Ma un quoziente intellettivo alto non fa la felicità, come hanno scoperto sulla loro pelle altri piccoli geni. In Gran Bretagna, dove il sistema scolastico è già altamente competitivo dalla tenera età, alcuni dei giovani cervelloni hanno bruciato le tappe, arrivando all’università giovanissimi, con esiti talvolta disastrosi. C’è chi è entrato a Oxford a 13 anni per poi scappare a gambe levate a 15; chi ha preferito lavorare in un supermercato, almeno per un periodo, dopo assere arrivato nel prestigioso ateneo appena quattordicenne. «Quasi tutti vanno all’università, ma la metà lascia.

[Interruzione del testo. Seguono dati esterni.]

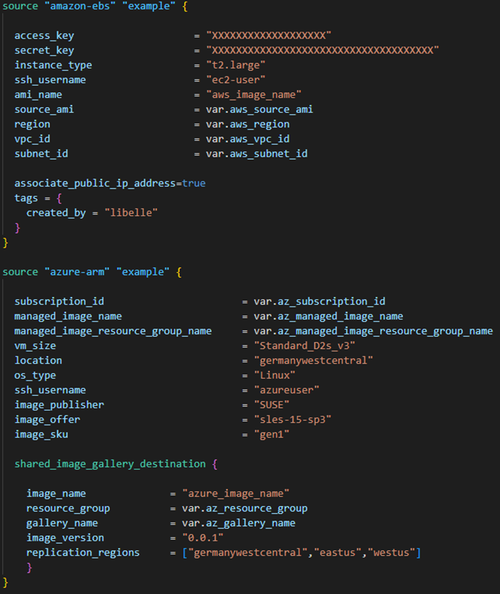Click var.aws_source_ami variable reference
This screenshot has height=594, width=500.
tap(259, 109)
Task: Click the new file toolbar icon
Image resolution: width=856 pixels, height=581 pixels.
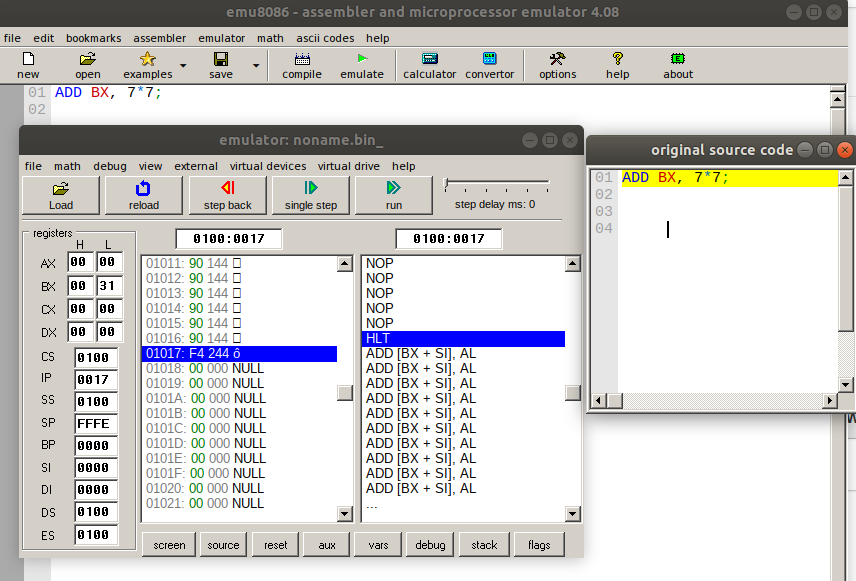Action: [28, 65]
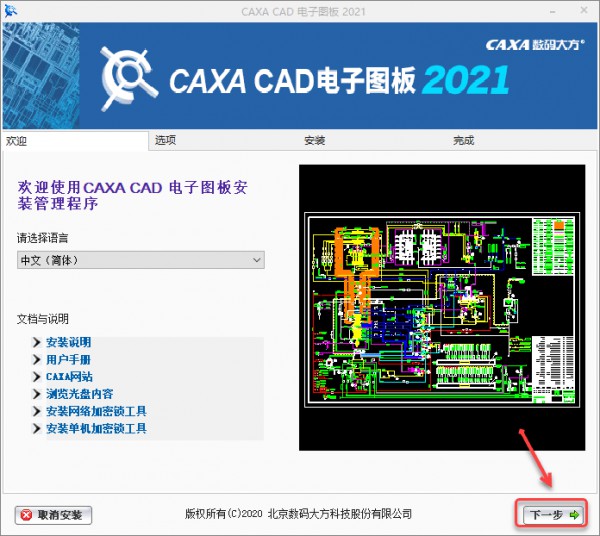Open the 请选择语言 language dropdown

point(140,260)
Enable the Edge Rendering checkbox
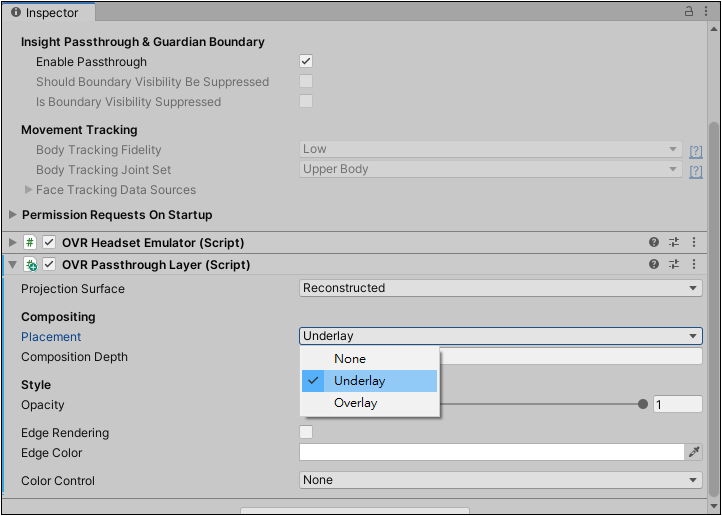The height and width of the screenshot is (516, 722). pos(306,432)
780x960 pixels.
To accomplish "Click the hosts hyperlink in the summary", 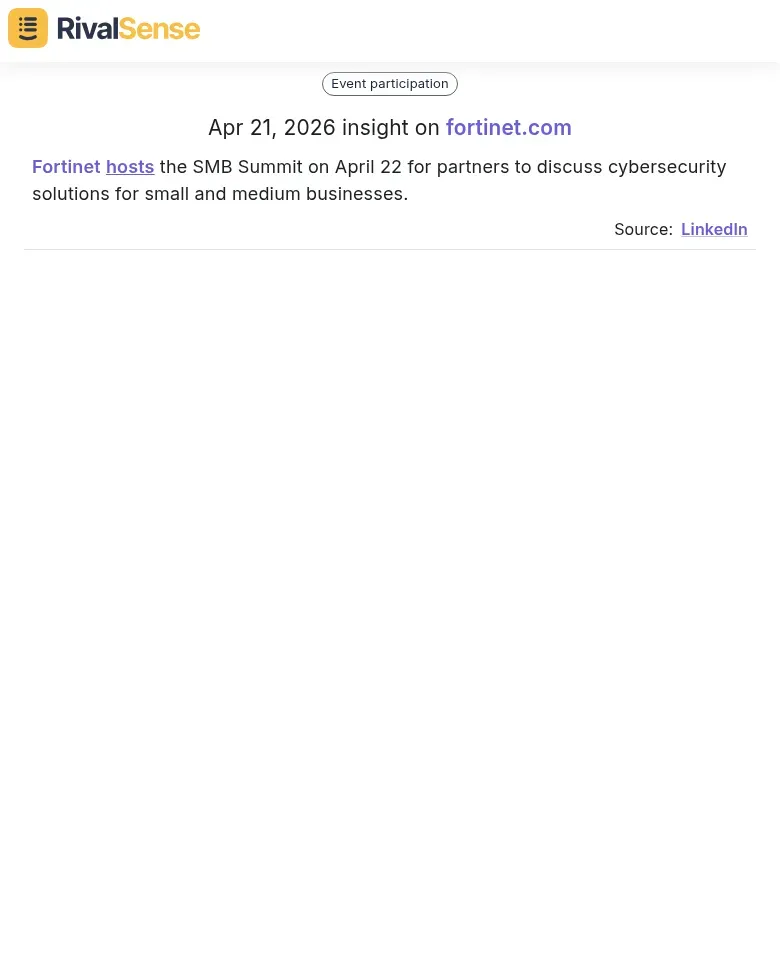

Non sanno studiare, non sanno come riprendersi da un fallimento o da una battuta d’arresto, hanno sempre avuto vita facile», ha detto al Times tempo fa Lyn Kendall, psicologa e consulente del Mensa per i bambini particolarmente dotati. «Dico sempre ai genitori di assicurarsi che i figli siano persone complete, non solo un cervello con le gambe: sono gentili, si rendono utili, si sentono felici?».
Nonostante i potenziali rischi, la «baby generation» è in crescita tra i ventimila membri del Mensa britannico. Oggi il più giovane ha tre anni, ma il più piccolo ad essere mai stato ammesso aveva appena due anni e quattro mesi.
Barnaby, almeno per ora, ha le idee chiare. La mamma lo descrive come un burlone, il «clown della classe», ma anche come un giovane ambizioso. Vuole studiare ad Oxford e diventare un programmatore di computer. «Noi non lo spingiamo a fare nulla», giurano i genitori. «Su questo decide tutto da solo».